As implied by their name, stepper motors rotate in a series of short steps. This sets them apart from free-rotating motors. A stepper motor will take as many steps as specified, allowing you to precisely determine how many steps it has taken. This characteristic is one of the reasons why stepper motors are widely used in both conventional and 3D printers. In regular printers, they precisely position paper, while in 3D printers, they control the movement of the print bed and nozzle.

The diagram below illustrates the operation of a stepper motor, more specifically, the operation of a bipolar stepper motor. Another type of stepper motor, unipolar stepper motors, will be discussed in the section "Unipolar Stepper Motors" later.

In a bipolar stepper motor, there are typically four coils.
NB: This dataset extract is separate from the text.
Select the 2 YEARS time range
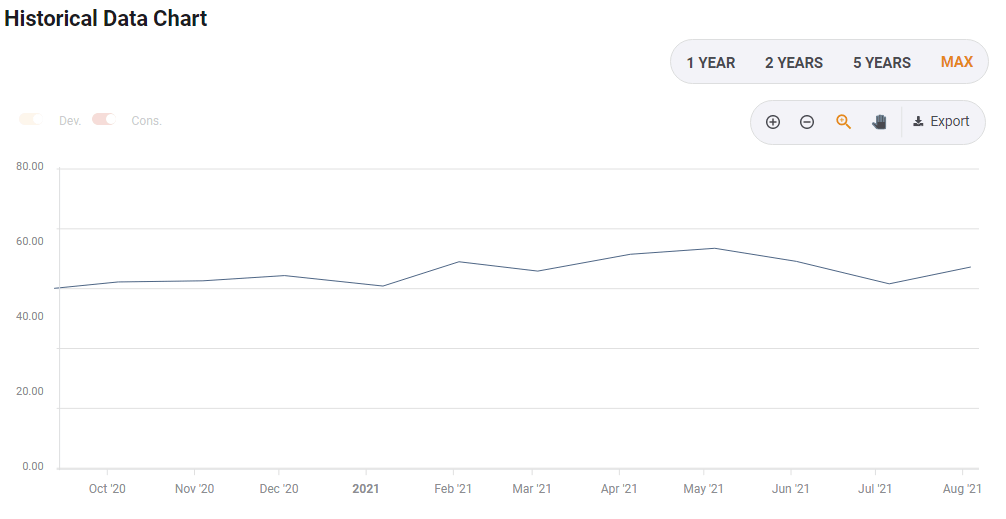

The coils that are positioned opposite each other are connected in such a way that they operate synchronously. All the coils are located on the stationary stator of the motor, eliminating the need for a rotating commutator and brushes as found in DC motors.
The rotor of a stepper motor is designed as a series of magnetized teeth with alternating north (N) and south (S) poles (there are usually more teeth on the rotor than shown in the diagram). Each coil can be energized to become either a north or a south pole, depending on the current direction through the coil (reminding you of H-bridges, isn't it?). Coils 1 and 3 work together so that when coil 1 becomes a south pole, coil 3 also becomes a south pole. The same applies to coils 2 and 4.
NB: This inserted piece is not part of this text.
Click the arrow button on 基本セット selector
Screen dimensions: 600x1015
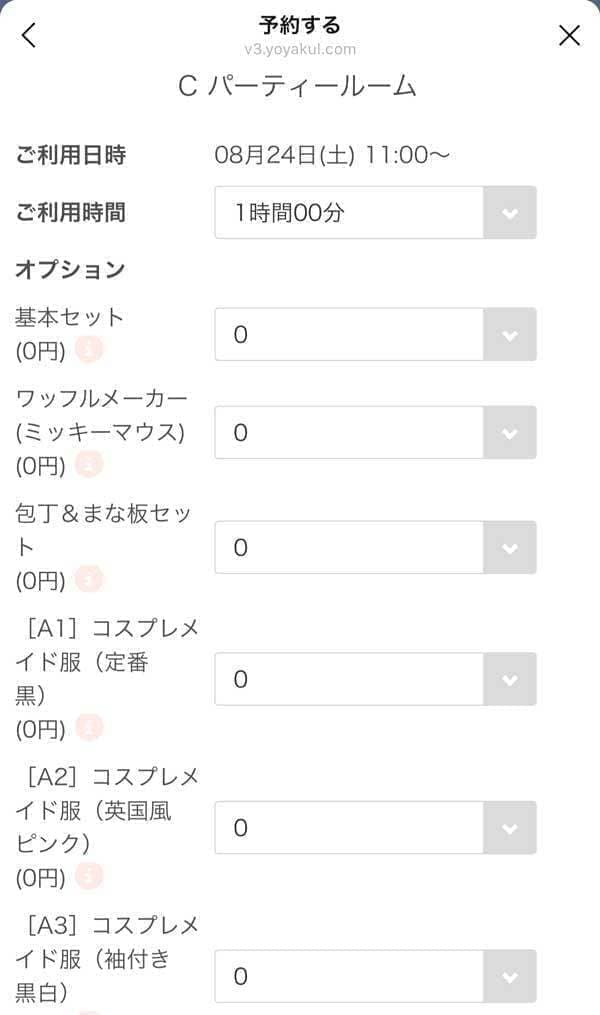pos(510,334)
Let's start with figure a: when coil 1 (and consequently, coil 3) are energized to become south poles (S), the rotor rotates counterclockwise until the nearest rotor teeth with a north pole (N) magnetization align with coils 1 and 3 (as shown in figure b). To continue rotating counterclockwise, on the next step (figure c), current needs to be applied to coils 2 and 4 to make them north poles (N). Then, the nearest rotor teeth with south pole (S) magnetization will be attracted to coils 2 and 4 (figure d).
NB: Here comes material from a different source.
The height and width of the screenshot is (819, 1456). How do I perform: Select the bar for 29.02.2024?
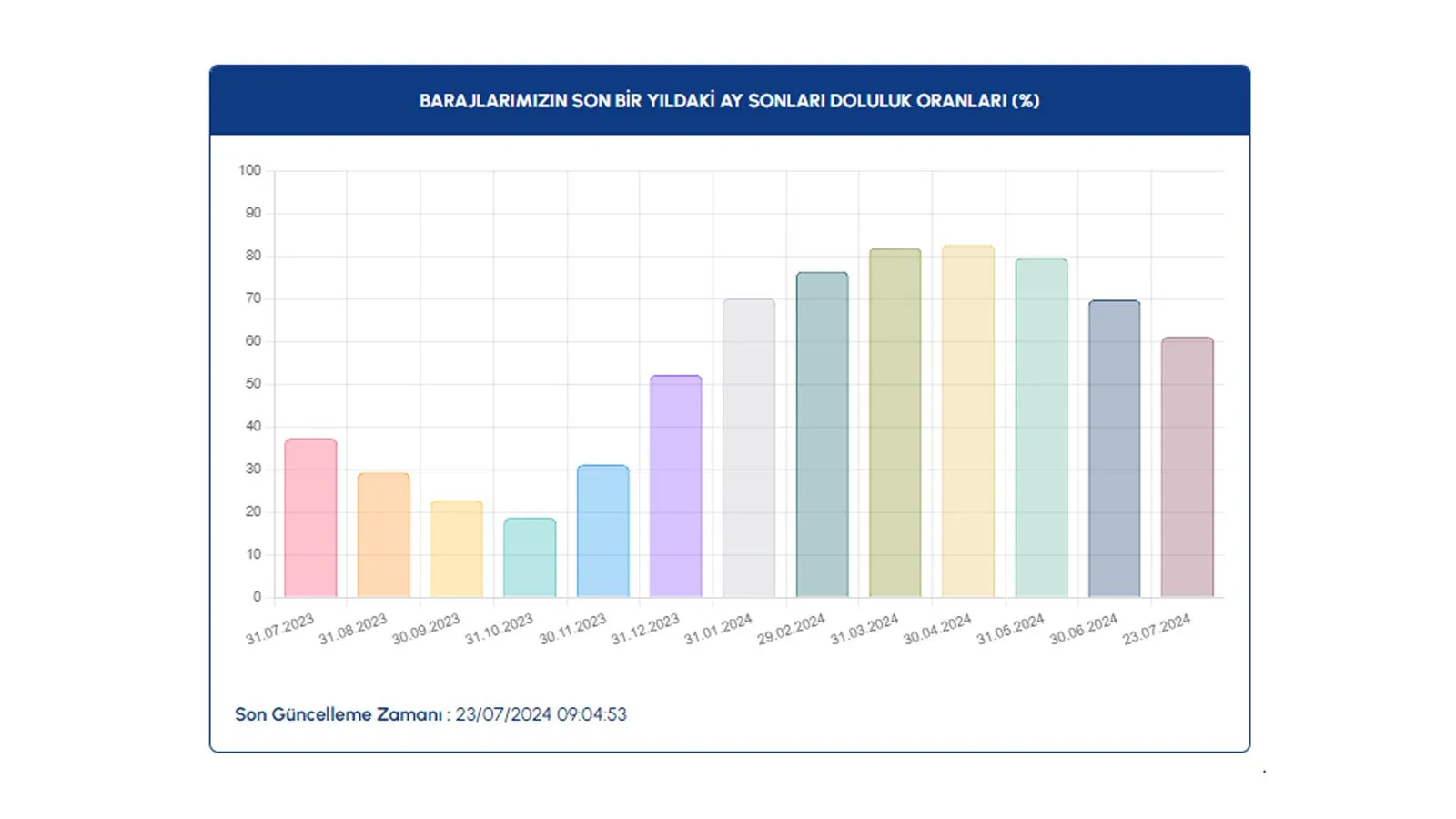pos(822,435)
Each of these actions rotates the motor's rotor by one step. To continue rotating counterclockwise, coil 1 needs to be magnetized as north (N) again, as shown in the table.

Table: Sequence of actions for counterclockwise rotation of a stepper motor Dashes in the table indicate that the coil does not influence the rotor's rotation at that moment and should be de-energized. To enhance the motor's torque, these de-energized coils can be energized in such a way that their magnetization polarity matches the polarity of the rotor tooth beneath them (as shown in the table below).

Revised sequence of coil switching for counterclockwise rotation of a stepper motor You might wonder what would happen if you started with coils 2 and 4 instead of coils 1 and 3. In that case, a different pair of coils would facilitate bringing the rotor teeth to the correct position. To change the direction of the rotor's rotation, you would simply reverse the order of coil switching indicated in the table above.

As there are two pairs of coils in a stepper motor, to control it, you'll need to reverse the current direction in each such pair, which means you'll need two H-bridges. It seems like the job for the L293D microchip.

That's correct - in this experiment, both for Arduino and Raspberry Pi, the control of a bipolar stepper motor is achieved using the L293D microchip, which is installed on the prototype board.
Although the stepper motor used in the experiment has a nominal voltage of 12 V, it will work with a 6 V battery pack as well. The motor's torque will decrease, but it will still rotate effectively.

DEFINITION OF STEPPER MOTOR PINOUT

Every new stepper motor should have a technical datasheet as well as a label on its housing, indicating the purpose of each of its four pins. The key thing to know here is which pins form a pair connected to the same coil.
To figure this out, there's a simple trick. Take any two wires and hold them between your thumb and index finger while turning the motor's shaft. If you feel resistance to rotation, then these two wires form a pair.

Components

For this experiment, you will need the following components to work with Arduino and Raspberry Pi:
IC1 - L293D H-Bridge microchip
C1 - 100nF capacitor
C2 - 16V 100µF capacitor
M1 - Bipolar stepper motor 12V
4 AA battery compartment (6V)
400-point solderless prototype board
Jumper wires

Construction

The schematic diagram of this experiment is shown below. In this case, PWM is not used, so both Enable inputs of the L293D microchip are connected to a 5V power source to keep both H-bridges permanently enabled. The stepper motor is controlled by four channels: In1, In2, In3, and In4, to which control signals from Arduino or Raspberry Pi will be applied.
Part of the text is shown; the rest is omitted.